Die Große Koalition habe eine Reihe ungelöster Probleme von der Vorgängerregierung übernommen, wie etwa den Pflegebereich, meinte Gusenbauer. Hier bedürfe es noch intensiver Verhandlungen mit den Ländern. Auch beim Kindergeld sei dringend eine Lösung notwendig.
Nach seinen Gesprächen mit der EU-Kommission in der vergangenen Woche hat der Bundeskanzler für Mittwoch Wissenschaftsminister Hahn und Bildungsministerin Schmied zum Kanzlerfrühstück vor dem Ministerrat eingeladen. Dabei sollen alle Details zu Fragen der Quoten für Medizinstudenten abgeklärt werden. In Brüssel habe er den Eindruck gewonnen, dass die Kommission an einer positiven Erledigung dieser Frage sehr interessiert sei.

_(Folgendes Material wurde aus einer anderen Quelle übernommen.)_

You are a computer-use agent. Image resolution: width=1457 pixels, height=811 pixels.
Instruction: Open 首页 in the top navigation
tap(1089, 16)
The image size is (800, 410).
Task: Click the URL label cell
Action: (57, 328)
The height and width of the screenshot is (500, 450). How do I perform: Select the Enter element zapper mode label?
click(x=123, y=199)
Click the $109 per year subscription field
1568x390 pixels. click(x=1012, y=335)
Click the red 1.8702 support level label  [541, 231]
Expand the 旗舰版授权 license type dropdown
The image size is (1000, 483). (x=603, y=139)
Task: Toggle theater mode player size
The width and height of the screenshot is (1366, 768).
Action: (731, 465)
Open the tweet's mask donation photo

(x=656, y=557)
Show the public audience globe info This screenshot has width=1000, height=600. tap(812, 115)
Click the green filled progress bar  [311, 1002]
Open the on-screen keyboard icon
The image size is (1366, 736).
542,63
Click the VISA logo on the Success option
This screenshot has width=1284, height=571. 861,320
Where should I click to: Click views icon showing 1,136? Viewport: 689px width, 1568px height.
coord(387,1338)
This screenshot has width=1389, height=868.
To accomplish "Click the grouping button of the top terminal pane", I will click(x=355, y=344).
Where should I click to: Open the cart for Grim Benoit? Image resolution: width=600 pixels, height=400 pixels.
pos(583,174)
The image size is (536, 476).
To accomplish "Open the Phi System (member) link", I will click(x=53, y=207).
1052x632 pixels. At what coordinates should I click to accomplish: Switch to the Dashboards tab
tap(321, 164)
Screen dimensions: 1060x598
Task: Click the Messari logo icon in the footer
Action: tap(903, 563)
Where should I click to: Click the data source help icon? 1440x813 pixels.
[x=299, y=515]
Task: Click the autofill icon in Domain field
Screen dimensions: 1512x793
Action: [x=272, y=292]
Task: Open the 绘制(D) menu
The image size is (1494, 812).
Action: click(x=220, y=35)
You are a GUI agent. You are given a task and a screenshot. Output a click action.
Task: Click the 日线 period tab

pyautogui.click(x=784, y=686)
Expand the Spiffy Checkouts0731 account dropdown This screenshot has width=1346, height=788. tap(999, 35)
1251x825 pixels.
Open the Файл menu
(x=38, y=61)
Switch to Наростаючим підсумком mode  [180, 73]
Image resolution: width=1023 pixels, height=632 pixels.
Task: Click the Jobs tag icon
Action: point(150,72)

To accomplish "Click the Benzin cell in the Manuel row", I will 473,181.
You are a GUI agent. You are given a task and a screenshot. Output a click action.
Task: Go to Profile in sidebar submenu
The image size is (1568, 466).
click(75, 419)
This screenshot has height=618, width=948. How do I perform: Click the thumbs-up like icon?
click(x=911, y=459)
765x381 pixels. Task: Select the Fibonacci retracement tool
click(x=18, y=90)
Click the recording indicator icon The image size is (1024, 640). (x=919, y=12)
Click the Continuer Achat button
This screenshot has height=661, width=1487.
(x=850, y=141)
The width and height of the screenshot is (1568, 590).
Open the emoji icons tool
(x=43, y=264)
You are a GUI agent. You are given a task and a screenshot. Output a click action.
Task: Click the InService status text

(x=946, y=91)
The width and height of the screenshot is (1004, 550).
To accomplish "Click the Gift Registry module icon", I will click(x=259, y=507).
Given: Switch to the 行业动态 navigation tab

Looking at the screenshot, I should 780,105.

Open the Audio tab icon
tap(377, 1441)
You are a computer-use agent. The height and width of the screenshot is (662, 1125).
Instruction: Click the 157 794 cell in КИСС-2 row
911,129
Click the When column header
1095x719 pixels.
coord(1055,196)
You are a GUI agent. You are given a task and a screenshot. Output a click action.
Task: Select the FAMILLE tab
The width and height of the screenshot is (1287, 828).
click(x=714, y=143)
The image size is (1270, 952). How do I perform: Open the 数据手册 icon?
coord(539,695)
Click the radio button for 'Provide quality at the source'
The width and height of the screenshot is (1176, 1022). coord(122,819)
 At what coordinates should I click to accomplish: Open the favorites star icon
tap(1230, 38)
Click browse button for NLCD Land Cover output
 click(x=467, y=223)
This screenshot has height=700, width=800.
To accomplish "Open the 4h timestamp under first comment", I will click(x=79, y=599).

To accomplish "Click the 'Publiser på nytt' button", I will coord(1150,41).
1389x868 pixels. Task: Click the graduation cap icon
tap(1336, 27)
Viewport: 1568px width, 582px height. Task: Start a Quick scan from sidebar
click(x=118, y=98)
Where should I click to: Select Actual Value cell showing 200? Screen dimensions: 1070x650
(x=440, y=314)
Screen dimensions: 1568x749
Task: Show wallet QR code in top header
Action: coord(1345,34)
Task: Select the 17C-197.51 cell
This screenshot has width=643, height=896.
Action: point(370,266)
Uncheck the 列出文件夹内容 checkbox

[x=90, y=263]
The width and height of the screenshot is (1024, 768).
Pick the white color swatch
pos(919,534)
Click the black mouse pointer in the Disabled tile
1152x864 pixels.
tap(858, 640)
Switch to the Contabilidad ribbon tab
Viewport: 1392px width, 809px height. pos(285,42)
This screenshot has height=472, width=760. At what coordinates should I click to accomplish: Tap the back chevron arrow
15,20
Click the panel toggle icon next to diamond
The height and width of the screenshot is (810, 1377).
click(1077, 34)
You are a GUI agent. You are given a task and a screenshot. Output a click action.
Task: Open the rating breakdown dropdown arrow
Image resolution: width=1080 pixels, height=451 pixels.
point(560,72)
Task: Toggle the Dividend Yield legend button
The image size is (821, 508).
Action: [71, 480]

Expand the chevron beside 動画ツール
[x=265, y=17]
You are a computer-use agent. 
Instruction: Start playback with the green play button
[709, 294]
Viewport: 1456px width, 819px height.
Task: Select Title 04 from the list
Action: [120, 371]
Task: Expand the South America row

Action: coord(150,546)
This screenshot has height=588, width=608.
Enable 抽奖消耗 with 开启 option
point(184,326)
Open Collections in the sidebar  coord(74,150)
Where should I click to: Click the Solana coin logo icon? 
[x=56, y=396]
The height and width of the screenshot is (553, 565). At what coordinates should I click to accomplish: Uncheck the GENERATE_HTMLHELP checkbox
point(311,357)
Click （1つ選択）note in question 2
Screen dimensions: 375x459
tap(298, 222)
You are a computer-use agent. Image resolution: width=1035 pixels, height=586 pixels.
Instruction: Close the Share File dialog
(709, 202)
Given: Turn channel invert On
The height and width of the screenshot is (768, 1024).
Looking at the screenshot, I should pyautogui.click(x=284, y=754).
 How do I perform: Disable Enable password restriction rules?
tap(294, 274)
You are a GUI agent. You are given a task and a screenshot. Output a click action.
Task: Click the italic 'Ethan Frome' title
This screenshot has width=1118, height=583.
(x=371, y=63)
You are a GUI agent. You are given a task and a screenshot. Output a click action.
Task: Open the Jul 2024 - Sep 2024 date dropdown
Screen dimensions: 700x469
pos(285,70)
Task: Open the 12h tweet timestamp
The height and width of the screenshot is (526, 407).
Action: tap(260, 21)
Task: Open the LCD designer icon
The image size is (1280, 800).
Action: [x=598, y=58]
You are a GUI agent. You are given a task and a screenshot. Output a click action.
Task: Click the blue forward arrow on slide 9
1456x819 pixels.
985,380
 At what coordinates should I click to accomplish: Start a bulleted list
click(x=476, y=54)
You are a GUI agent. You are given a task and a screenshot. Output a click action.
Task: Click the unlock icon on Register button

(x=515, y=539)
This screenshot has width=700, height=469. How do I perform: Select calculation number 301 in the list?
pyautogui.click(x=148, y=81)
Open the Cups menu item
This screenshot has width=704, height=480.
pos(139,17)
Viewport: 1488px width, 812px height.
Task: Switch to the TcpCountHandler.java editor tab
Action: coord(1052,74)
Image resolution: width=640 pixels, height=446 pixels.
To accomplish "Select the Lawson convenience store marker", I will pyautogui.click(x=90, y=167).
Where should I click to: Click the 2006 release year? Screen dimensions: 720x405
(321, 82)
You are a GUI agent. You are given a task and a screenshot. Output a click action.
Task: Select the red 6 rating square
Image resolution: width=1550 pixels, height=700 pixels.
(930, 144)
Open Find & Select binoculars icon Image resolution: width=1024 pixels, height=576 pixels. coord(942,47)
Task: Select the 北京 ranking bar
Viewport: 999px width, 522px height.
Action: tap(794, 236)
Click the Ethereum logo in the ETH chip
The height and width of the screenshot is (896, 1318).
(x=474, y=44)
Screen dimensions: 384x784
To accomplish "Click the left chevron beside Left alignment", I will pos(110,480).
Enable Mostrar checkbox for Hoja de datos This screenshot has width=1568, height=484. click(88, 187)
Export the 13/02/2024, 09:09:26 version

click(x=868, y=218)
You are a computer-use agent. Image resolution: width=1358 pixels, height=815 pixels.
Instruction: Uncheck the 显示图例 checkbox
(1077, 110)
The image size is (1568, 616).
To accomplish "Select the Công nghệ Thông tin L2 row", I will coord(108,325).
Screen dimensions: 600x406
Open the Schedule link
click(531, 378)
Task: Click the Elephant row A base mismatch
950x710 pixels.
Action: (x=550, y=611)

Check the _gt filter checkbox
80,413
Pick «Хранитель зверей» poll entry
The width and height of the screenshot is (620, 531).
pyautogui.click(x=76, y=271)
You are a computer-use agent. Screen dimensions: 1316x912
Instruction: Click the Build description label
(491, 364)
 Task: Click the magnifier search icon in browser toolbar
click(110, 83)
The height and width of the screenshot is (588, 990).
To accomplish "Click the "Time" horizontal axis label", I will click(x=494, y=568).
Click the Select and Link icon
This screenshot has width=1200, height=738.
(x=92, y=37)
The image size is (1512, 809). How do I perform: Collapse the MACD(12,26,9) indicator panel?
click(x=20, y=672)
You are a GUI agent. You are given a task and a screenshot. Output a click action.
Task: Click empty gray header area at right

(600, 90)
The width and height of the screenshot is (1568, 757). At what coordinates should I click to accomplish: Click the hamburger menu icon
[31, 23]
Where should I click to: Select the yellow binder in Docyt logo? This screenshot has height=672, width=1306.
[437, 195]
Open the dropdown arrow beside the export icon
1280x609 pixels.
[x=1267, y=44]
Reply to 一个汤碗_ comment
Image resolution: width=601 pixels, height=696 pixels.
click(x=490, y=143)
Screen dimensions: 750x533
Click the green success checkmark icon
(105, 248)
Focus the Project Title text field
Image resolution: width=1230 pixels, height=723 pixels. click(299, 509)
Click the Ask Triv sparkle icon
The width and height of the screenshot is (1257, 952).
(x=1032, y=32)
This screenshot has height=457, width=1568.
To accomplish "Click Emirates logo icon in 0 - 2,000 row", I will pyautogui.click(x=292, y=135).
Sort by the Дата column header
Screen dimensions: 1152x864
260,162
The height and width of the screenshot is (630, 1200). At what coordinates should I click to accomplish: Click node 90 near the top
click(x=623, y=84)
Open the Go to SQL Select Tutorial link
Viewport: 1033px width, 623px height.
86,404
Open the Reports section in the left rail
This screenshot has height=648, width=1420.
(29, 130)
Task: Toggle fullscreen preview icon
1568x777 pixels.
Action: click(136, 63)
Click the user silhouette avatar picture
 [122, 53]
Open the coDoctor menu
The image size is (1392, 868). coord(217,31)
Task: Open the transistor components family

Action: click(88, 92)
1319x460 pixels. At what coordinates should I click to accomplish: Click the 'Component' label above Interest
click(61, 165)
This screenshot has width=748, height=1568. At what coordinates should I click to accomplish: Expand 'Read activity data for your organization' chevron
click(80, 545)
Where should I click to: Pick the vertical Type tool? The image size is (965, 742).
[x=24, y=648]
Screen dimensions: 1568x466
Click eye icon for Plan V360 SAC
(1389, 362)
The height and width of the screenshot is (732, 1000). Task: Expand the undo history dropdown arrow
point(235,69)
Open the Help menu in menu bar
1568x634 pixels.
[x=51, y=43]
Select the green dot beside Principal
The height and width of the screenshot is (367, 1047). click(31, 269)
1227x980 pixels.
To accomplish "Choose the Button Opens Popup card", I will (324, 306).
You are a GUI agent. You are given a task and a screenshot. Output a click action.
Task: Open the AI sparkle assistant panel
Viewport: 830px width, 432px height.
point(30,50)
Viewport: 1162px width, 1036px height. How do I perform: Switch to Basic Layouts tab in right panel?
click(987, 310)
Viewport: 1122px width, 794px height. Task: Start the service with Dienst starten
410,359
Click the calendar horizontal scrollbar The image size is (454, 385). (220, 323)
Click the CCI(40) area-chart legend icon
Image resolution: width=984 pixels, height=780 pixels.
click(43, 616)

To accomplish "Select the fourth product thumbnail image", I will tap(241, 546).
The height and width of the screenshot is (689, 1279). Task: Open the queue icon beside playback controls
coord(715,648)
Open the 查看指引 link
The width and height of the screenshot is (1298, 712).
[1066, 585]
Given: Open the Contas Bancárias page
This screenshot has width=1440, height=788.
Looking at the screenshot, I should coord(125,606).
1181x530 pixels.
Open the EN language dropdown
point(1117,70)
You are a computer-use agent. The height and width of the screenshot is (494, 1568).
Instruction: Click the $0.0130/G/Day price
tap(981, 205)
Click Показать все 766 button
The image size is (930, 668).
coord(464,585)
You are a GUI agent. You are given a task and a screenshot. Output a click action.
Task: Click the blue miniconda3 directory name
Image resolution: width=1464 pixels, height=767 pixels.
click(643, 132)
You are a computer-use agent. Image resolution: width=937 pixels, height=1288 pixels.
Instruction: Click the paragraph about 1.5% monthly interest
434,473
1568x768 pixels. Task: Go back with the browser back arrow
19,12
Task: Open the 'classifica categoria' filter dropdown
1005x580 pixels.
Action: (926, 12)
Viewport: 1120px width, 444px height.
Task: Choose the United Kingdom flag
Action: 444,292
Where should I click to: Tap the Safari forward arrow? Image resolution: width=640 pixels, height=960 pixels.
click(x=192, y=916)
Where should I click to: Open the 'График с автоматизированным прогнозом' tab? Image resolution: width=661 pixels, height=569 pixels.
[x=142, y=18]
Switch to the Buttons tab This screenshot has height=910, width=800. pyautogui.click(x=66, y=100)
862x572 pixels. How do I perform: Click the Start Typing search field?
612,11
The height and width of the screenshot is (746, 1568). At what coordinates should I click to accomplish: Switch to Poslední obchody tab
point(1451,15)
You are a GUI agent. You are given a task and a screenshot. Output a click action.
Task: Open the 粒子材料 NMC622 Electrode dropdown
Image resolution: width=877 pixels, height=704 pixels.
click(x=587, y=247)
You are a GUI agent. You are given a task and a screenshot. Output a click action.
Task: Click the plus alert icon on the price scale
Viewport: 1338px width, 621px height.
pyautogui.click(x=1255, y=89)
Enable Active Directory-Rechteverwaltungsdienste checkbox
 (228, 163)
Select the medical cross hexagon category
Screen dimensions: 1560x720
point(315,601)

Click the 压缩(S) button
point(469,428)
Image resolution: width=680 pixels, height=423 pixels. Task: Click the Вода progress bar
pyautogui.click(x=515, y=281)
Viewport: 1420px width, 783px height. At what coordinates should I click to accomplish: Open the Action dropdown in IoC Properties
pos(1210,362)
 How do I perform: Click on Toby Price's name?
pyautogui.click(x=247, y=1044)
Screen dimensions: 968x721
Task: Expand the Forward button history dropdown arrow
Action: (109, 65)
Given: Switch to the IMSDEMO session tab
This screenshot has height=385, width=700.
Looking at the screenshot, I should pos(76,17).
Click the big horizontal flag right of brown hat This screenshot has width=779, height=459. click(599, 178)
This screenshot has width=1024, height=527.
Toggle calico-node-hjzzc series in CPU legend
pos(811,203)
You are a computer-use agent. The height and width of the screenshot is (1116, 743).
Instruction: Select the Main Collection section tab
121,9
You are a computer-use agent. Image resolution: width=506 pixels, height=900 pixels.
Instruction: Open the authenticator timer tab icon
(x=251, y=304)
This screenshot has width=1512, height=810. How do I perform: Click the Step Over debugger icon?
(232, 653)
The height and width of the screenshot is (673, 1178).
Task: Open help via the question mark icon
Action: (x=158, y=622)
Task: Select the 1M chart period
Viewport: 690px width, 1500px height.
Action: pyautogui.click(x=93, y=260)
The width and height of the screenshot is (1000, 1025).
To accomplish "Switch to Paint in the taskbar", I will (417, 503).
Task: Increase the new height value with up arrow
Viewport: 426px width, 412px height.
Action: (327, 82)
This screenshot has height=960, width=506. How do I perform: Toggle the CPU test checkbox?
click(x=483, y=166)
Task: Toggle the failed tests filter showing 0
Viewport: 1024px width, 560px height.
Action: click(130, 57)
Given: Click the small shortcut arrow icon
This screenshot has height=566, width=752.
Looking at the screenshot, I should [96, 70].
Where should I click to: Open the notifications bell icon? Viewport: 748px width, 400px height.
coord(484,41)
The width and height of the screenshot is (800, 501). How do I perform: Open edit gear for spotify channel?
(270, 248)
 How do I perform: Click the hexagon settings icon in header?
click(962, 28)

Auch bei einer weiteren offenen Frage mit der EU, nämlich der CO2- Quote, erwartet Gusenbauer eine gütliche Lösung. Österreichs Leitbetriebe wie die voest dürften nicht zu Sündenböcken gemacht werden, forderte er. Das Hauptproblem in Österreich sei der Verkehr, wo sich der CO2-Ausstoß seit 1990 um 90 Prozent erhöht habe.